[Exercise]: In the reflection on pausing for prayer below, of which church did Gil George recently complete his call as Senior Pastor?

[Selected excerpt]:
-------------------------
Last week I facilitated a Rest in the Moment retreat that has had me thinking a lot about the need to pause at regular intervals throughout the day for prayer and refreshment, something that to be honest I am not always good at myself. This prayer came out of my reflections.
What is your response?
Read through the prayer slowly allowing it to center your life and open your mind to be receptive to what God might say to you. Now I ask you to follow along as I unpack my own responses to each sentence and then sit for a moment and ask yourself: What is my response? What surfaces in your mind as you read through this prayer and sit in the presence of God with it? Write down what you sense God is saying to you. What responses is God asking of you?
Open yourself to the God who is present all around: As I sit in God’s presence and open myself to God’s movement in the world around me, it is the pain of the world that surfaces for me – the recent shooting in Oregon; the ongoing pain of my African American friends who face ongoing violence in so many aspects of the society in which they live, the refugees who are fleeing from violence and often exposed to violence as they run, those who are victims of domestic violence. There are so many painful and violent situations that come to my mind. I lift these up in prayer, aware of my helplessness to change the situation.
Take time to notice the markers of God’s abiding presence, rejoice in God’s activity in you, in others, in our world. It is easy to be overwhelmed with the pain, but where are the God sightings, the joy moments that assure me God is present? These are what I like to focus on – the young man who ran to overpower the gunman in Oregon and was shot as a result, the people like Leroy and Donna Barber who work constantly to help us understand and overcome racism; organizations like World Relief that work with refugees around the world. These are the markers, the sign posts that tell me God is indeed at work in our world.
Pause to acknowledge how far you have come on the journey towards life. My responses are so different from what they once would have been. Now I respond with compassion and I hope, the love of God, once I would have responded with fear, anger and judgement. I sit and thank God for the journey that has led me this far.
Hold onto the signs that point us onwards along the pilgrim path, leading us towards the still centre into the heart of the One who makes all things new. I rest today secure in the fact that God is still leading me. I know there is much in my life that needs to continue to change. There are many places in which my heart is still not aligned with God’s, but I continue to walk and I hold onto the signposts that direct me – the scriptures that continue to speak to me, the friends that support me, the strangers that make me uncomfortable in places I need to be prodded.
God is indeed making all things new and I am grateful to be a part of that.
How does God ask you to respond?
Watch the video below. Is there any other response God is asking of you?
Last Saturday I facilitated MSA’s Rest in the Moment Retreat. Part of what this time made me very aware of is how essential sacred pauses throughout the day are not just for the rhythm of our lives but to stir the creative gifts and ideas that God has placed within us.
Gil George was one of the participants. He commented: It was a wonderful, restful, and creative time. I got to engage in poetry again, and wrote a poem of rest:
Pressing Pause
Waiting is an act of worship
It is a sacrificial act
To lay aside what I want NOW
Or NEXT or “in a second” or
Instead of what IS now
Waiting is a pressing pause
It is a mindful act
To accept what is here NOW
And know that now is holy
If only I can pause to look
Waiting is a taste of peace
It is an accepting act
To welcome what exists NOW
As a sign that love surrounds
Pressing pause sustains
Gil is a follower of Jesus in the Pacific Northwest who has been part of is part of many denominations over the years. He is a poet, technical consultant, recently completed his call as Senior Pastor of Clackamas Park Friends Church, is a graduate of George Fox Evangelical Seminary, and is discerning his next steps in his ministry life.
-------------------------
[Source material]:
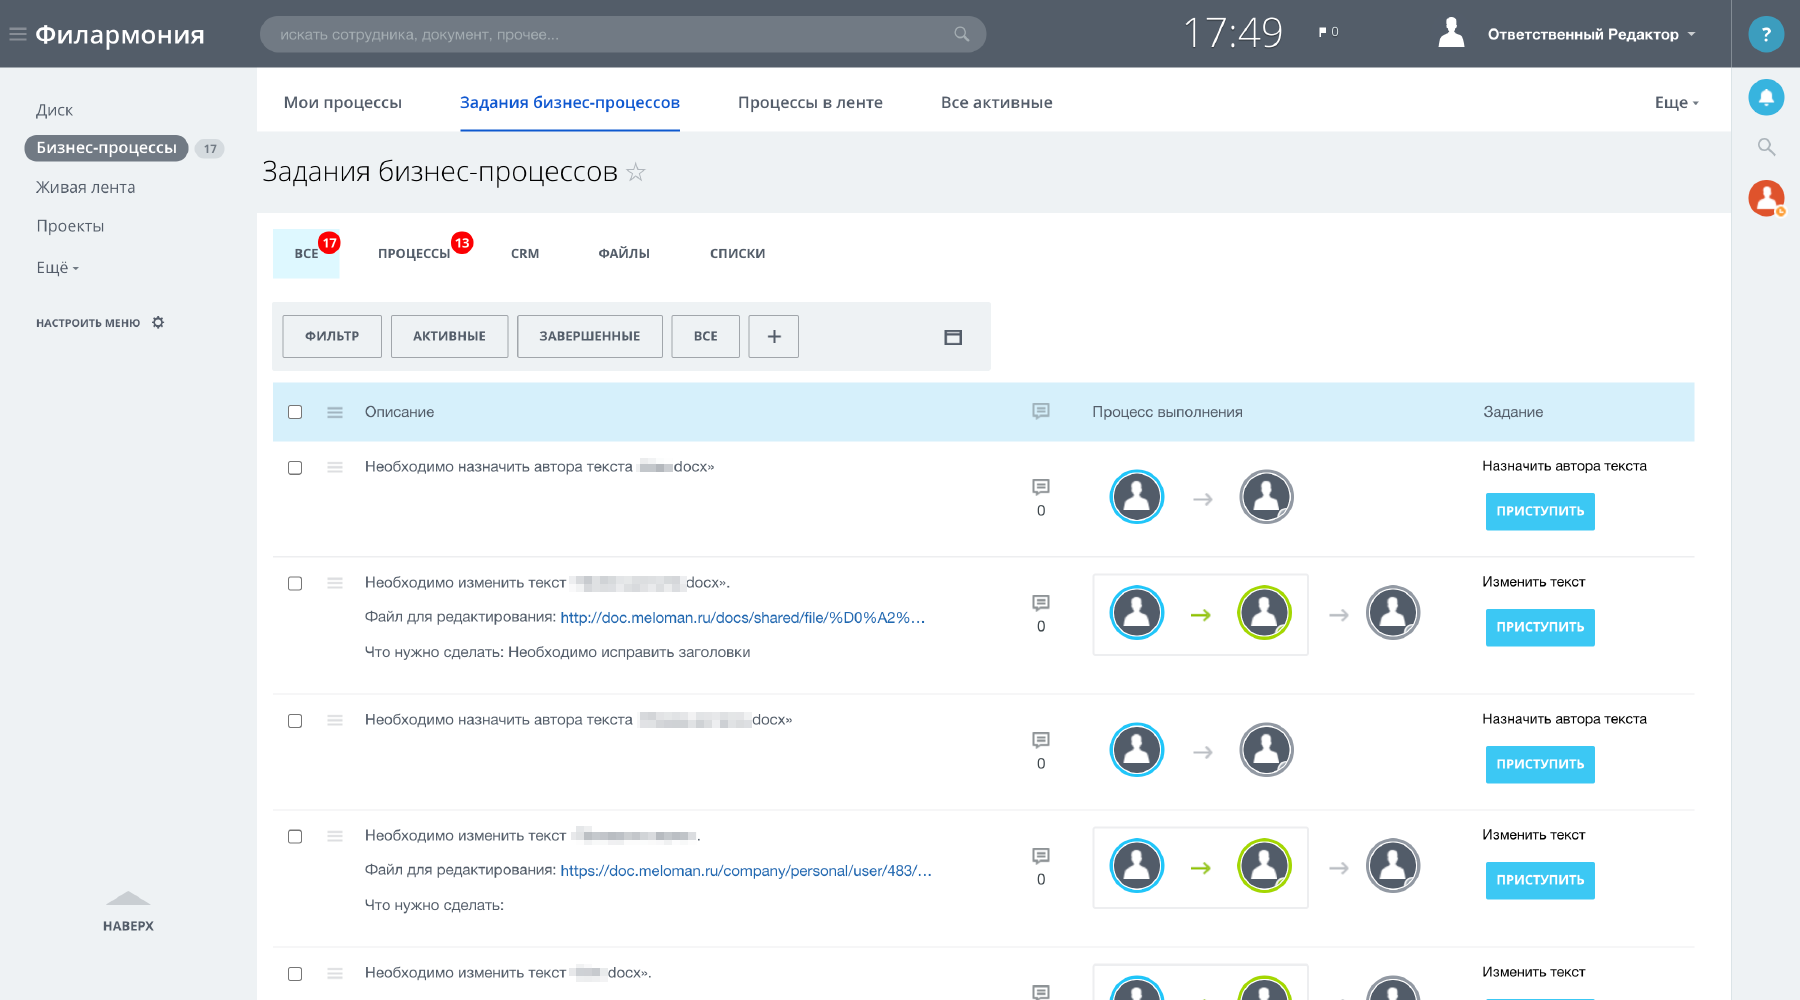Expand the Ответственный Редактор user menu
Image resolution: width=1800 pixels, height=1000 pixels.
[x=1590, y=34]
-------------------------
[Task result]: Clackamas Park Friends Church